Keyboard shortcuts

Press or to navigate between chapters

Press S or / to search in the book

Press ? to show this help

Press Esc to hide this help

Recalc

recalc_example.png

Recalc is short for “recalculate”, and is basically the command that tells AnkiMorphs to work all its magic. When you run Recalc, AnkiMorphs will go through the cards that match any ‘Note Filter’ and do the following:

  • Update the ankimorphs.db with any new seen morphs, known morphs, etc.
  • Calculate the score of the cards, and then sort the cards based on that score.
  • Update any cards’ extra fields and tags.

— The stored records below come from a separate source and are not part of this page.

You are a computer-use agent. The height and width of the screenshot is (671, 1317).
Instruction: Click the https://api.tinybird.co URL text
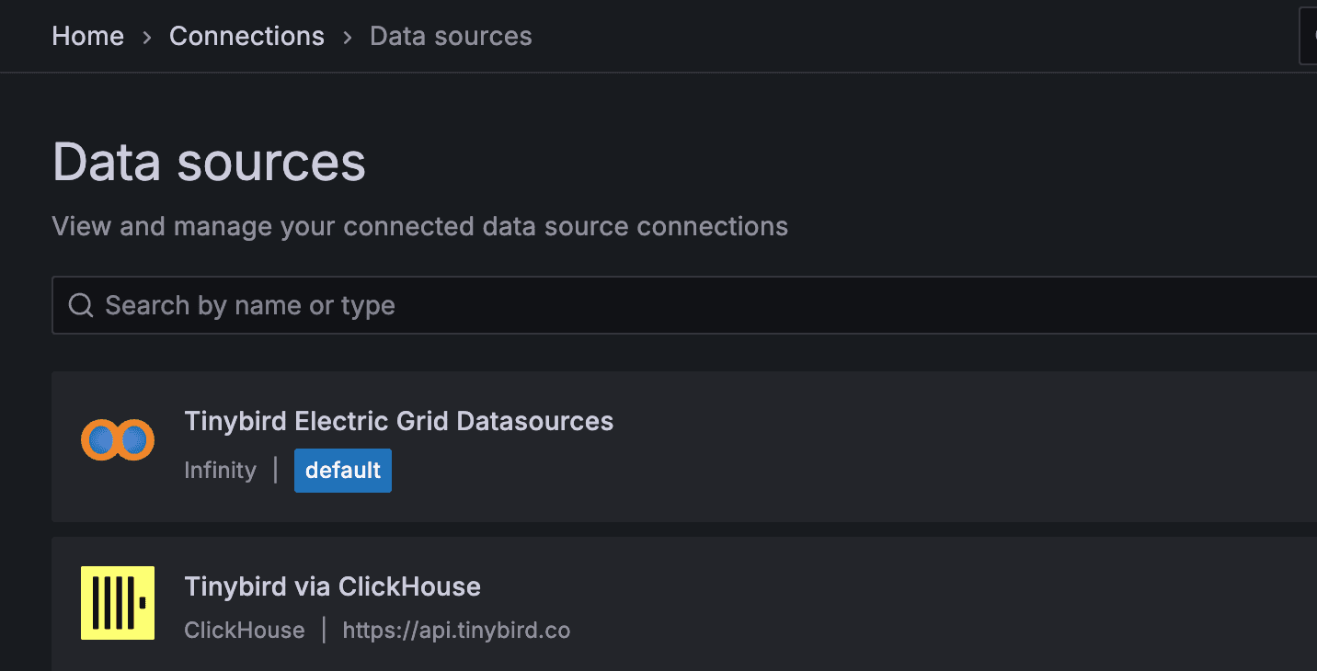456,631
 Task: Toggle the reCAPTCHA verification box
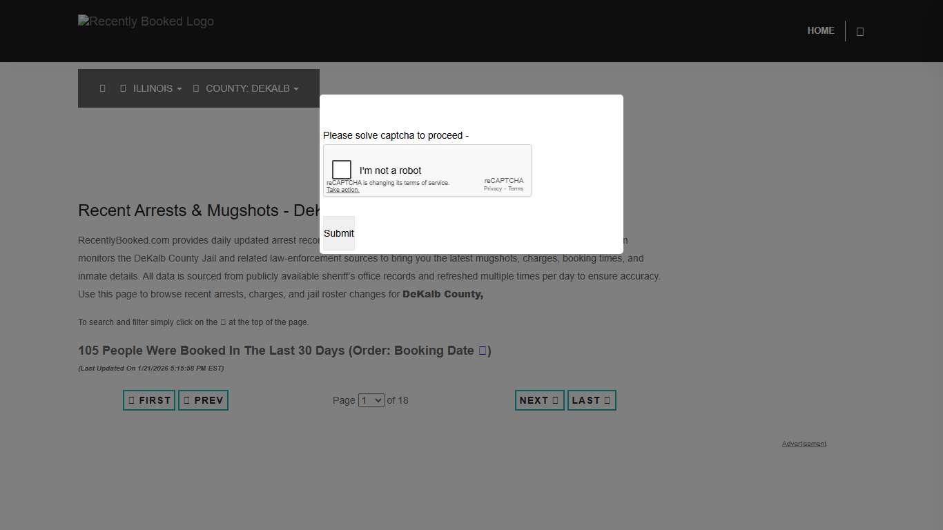[341, 169]
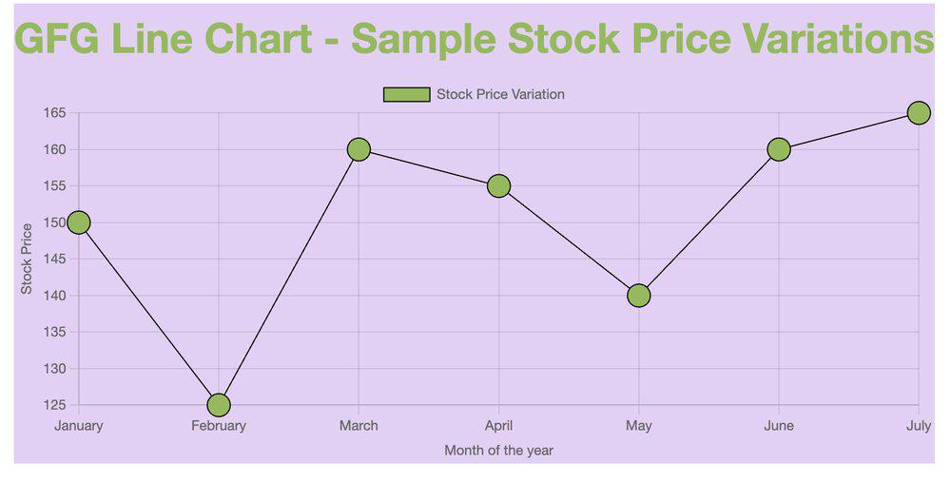Select the March data point at 160
The width and height of the screenshot is (951, 482).
click(359, 149)
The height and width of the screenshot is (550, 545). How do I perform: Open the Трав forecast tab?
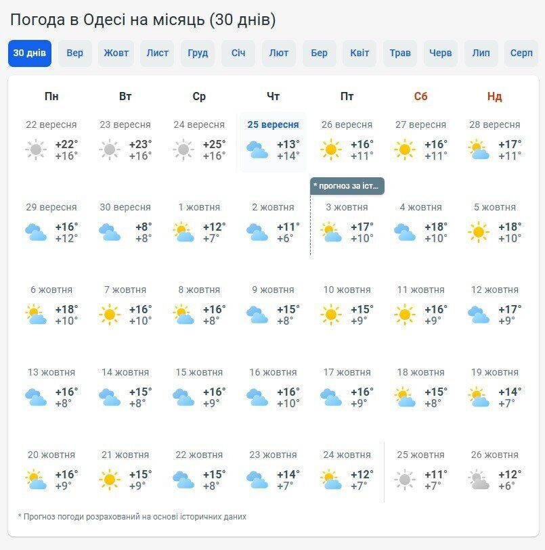pos(400,53)
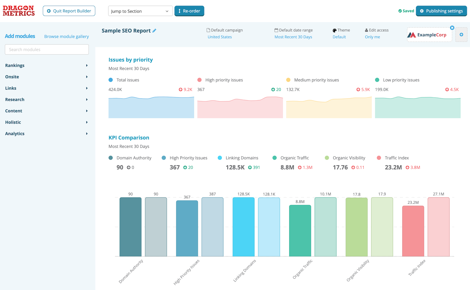Click the Dragon Metrics logo

point(18,11)
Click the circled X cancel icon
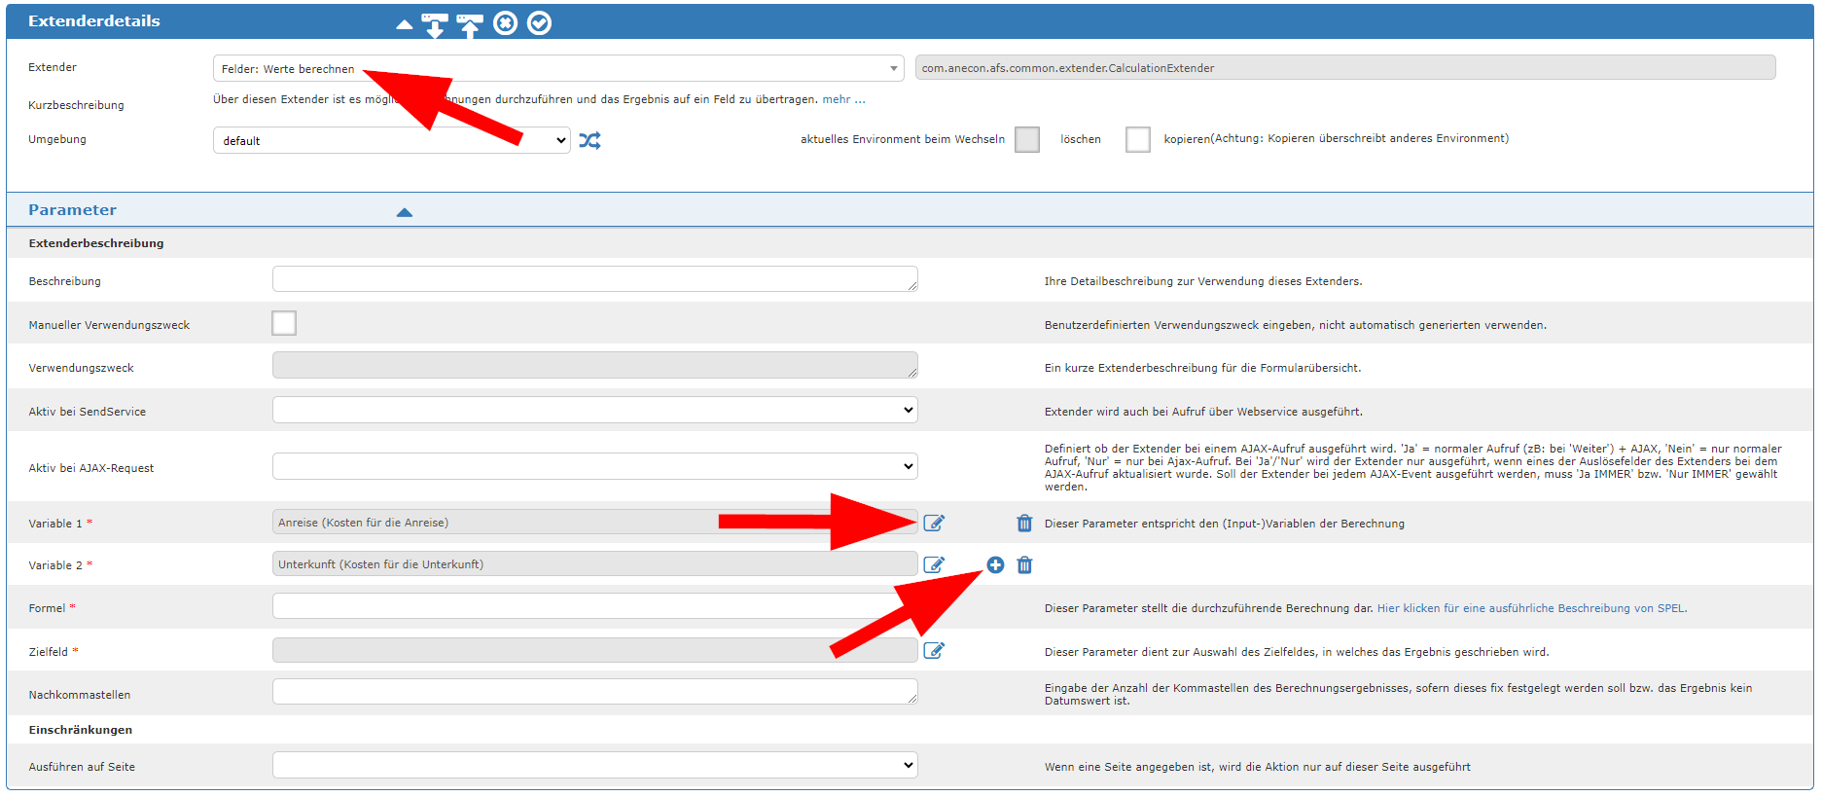The height and width of the screenshot is (797, 1822). pos(505,23)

Basically, when you run Recalc, AnkiMorphs will go through your collection, recalculate the difficulty of your cards based on your new knowledge, and reorder your new cards in a way that’s optimal for the new you: the you who knows more than you did yesterday.

You can run Recalc as often as you like, but you should run it at least once before or after every study session so that your new cards will appear in the optimal order.

It’s easy to forget to run recalc, so you can also check the Recalc on sync settings option, which will take care of recalc for you by running it automatically before Anki syncs your collection.

Note: Recalc can potentially reorganize all your cards, which can cause long sync times. The Anki FAQ has some tricks you can try if this poses a significant problem.

Scoring Algorithm

TL;DR: Low scores are good, high scores are bad.

The order in which new cards are displayed depends on their due value: a card with due = 1 will be shown before a card with due = 2, and so on. Leveraging this property, we can implement the following strategy: assign higher due values to cards with more complex text, pushing them further back in the card queue. Here are some examples of what that might look like:

  • “She walked home”
    • due = 600
  • “Asymmetric catalysis for the enantioselective synthesis of chiral molecules”
    • due = 100 000 000

Now, let’s define some properties that we want our cards to have:

  • Few unknowns morphs (comprehensibility)
  • High priority morphs (significance)
  • Ideal length (low deviation)

We can now invert these properties to calculate a “penalty” score, which will then replace the due values of the cards. That formula at the highest level is:

\[ \large \text{score} = \text{incomprehensibility} + \text{insignificance} + \text{deviation} \]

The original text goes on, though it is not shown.